Selected text START

Since this is a gossip thread...

I have a couple friends who genuinely want the extinction of the human race. Not in a mass murder sense as they conceptualize it, but in a create a successor species, give a good life to the remaining humans, maybe offer them the chance for brain uploads, sense. Details and red lines vary between them, but they'd broadly agree that this is a fair characterization of their goals and desires.

Where do they work? OAI, Anthropic, GDM.

I have a fair amount of sympathy for their viewpoints, but it's still genuinely shocking. It's as if you suddenly found out that every government official was secretly a Hare Krishna or part of the People's Temple, and then when you point it out, everyone thinks the accusation is too absurd to be real.

In their defense: why do we care so much about the survival of homo sapiens qua sapiens? We're different from how we were 50,000 years ago, and we'll be more different still in 5,000, and maybe even 500. So what? So long as we have continuity of culture and memory, does it matter if we engineer ourselves into immortal cyborgs or whatever is coming? What's so special about the biped mammal vessel for a mind?

Not gonna make an argument here because I don't think there would be a point, but I'll mention that you're doing a great job demonstrating my concerns about atheists.

Well, leaving it at that would be a cheap shot, so,

I don't think I'm my mind any more than I'm my body. Which is to say, yes to both, but there's more going on than that. Also, human beings are uniquely divine, and God is a man in heaven. Human existence and experience are uniquely important, and uniquely destined.

Believe it or not I'm open to the idea that at some point 'we' make the transition to non-organic substrates. I just don't know enough about what actually matters to rule that out. But when people are eager to make the jump to artificial bodies and minds (not that you actually advocated for this), they strike me as dangerously naive in terms of their assumptions.

How sure are you that what we are can be digitized? What, specifically, is valuable to you, and worthy of cultivation? In symbolic terms, which gods do you actually serve?

So you're arguing for qualia and souls, yes? I believe I am my mind, that the mind is computation, and that its computational substrate is irrelevant. I'm honestly baffled by people who hold otherwise --- I want to be charitable, but I'm having a hard time seeing past opposition being ultimately a product of personal incredulity regarding our conscious experience being a worldly, temporal information processing phenomenon.

Selected text END
Data for review START

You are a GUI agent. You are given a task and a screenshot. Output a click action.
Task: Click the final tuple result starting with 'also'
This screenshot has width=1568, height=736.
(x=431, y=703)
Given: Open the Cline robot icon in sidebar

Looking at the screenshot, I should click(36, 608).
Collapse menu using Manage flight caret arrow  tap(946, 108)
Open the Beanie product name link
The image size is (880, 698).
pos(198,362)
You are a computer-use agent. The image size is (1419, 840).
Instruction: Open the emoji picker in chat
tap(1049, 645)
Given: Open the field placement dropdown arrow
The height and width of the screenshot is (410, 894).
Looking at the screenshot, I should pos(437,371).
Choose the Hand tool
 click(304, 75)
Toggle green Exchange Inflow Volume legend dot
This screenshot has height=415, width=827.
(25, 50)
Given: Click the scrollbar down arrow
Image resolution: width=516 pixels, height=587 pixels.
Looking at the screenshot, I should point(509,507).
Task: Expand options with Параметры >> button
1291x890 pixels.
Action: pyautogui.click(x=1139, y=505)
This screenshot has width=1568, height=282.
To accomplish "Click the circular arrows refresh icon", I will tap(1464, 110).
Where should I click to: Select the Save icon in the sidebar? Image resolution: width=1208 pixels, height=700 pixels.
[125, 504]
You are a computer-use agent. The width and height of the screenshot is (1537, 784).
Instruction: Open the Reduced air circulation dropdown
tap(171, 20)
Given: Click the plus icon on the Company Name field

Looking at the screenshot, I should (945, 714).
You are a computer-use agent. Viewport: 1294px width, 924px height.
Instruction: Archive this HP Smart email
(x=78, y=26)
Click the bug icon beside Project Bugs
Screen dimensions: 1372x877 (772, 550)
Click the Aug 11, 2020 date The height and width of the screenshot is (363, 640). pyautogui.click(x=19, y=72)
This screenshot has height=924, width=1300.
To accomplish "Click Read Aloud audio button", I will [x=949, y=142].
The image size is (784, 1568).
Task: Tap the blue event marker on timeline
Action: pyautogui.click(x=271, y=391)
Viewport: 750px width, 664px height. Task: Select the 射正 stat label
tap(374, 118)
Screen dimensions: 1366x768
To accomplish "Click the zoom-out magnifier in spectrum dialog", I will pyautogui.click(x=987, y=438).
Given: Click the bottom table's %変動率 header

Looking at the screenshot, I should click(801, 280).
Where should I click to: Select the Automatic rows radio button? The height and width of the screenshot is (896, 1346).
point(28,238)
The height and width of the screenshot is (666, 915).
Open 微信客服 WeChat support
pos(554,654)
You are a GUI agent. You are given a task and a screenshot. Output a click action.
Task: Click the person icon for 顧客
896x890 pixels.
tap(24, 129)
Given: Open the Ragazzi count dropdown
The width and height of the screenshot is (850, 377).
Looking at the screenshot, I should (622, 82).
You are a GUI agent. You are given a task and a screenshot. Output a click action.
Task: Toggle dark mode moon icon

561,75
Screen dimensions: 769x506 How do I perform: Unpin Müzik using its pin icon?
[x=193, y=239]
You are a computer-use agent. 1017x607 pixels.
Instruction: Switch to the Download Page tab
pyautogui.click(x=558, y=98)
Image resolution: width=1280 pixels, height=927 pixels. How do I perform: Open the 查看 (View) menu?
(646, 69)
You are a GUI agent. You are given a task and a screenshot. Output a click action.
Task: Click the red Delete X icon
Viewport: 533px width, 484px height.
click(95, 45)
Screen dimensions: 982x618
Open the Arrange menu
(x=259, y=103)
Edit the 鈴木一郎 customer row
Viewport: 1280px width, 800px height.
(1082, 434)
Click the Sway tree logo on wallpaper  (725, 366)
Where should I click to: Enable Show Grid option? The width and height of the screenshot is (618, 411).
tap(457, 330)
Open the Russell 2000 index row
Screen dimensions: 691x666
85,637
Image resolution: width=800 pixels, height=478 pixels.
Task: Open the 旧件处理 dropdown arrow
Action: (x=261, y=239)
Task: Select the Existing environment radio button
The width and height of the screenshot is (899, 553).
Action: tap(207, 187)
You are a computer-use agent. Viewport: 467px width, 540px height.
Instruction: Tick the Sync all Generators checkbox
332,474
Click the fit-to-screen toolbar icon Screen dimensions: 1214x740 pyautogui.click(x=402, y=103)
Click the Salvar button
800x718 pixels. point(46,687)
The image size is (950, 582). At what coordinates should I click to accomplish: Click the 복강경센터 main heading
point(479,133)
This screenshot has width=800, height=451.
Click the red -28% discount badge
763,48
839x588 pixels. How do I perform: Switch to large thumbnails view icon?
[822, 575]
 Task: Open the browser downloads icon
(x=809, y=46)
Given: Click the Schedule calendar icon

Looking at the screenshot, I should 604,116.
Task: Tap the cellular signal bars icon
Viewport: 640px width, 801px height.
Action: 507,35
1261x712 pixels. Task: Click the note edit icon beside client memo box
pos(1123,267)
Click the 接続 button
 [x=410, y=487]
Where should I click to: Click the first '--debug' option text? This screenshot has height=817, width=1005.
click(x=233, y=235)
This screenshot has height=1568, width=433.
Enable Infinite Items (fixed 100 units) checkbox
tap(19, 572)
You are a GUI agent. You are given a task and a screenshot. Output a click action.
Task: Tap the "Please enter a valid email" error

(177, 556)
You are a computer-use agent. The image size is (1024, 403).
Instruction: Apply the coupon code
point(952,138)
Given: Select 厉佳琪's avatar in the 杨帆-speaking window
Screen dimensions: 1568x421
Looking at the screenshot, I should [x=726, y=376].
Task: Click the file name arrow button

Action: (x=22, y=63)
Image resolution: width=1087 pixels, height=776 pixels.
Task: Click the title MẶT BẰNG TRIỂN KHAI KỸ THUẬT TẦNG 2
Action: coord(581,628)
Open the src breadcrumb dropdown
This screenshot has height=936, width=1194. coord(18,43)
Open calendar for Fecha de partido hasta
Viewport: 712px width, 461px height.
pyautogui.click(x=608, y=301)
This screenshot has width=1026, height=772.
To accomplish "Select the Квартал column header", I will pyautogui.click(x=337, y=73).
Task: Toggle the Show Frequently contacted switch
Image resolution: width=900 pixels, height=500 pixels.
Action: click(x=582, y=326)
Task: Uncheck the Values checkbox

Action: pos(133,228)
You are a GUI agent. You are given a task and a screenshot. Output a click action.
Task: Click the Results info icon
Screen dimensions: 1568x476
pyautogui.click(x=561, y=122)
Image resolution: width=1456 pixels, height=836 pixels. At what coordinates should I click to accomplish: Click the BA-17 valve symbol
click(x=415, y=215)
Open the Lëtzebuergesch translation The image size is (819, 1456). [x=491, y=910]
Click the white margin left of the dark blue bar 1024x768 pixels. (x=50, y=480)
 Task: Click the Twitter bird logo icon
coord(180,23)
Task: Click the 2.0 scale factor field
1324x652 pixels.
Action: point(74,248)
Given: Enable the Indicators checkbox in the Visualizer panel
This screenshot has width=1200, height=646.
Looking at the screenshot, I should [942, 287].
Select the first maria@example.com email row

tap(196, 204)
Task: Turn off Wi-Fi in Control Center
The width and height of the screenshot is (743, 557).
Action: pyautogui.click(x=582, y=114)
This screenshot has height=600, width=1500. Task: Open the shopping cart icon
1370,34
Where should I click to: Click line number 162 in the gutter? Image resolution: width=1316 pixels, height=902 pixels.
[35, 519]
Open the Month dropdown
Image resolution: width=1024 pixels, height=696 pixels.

Data for review END

What the exercise asks:
Continue the discussion thread about friends who hope for a successor species to humanity, starting right after its final reply.

Response box:
Our minds are worldly, temporal information processing phenomena, yes. At least mostly, as we experience them. No disagreement there. The question is whether, if and when our minds die, there is anything of us left. I think so.

We have no idea what consciousness is, how it happens, or even why it should ever arise in the first place. Until that's sorted there's a ton of room for other perspectives. Soul of the gaps, sure. That accusation wouldn't trouble me.

Perhaps I could say that I think our minds are so loud in our conscious experience that we fall into the mistaken assumption that everything occurring in our consciousness is our minds. The only way to find out is to die. In the meantime I'm not in a rush to create perfect, immortal copies of my mind which have no internal conscious experience, let the last bio-humans die off, and call it a day.

But I want to repeat the question:

How sure are you that what we are can be digitized? What, specifically, is valuable to you, and worthy of cultivation? In symbolic terms, which gods do you actually serve?

Your position is fundamentally religious, isn't it? We feel that existing, thinking, being are so profound that they must continue after death. But what if they aren't? I've never seen evidence that they are. If you'd like to adopt a religiously flavored epistemology, that's fine, but having done so, you've departed from the realm of logical argumentation.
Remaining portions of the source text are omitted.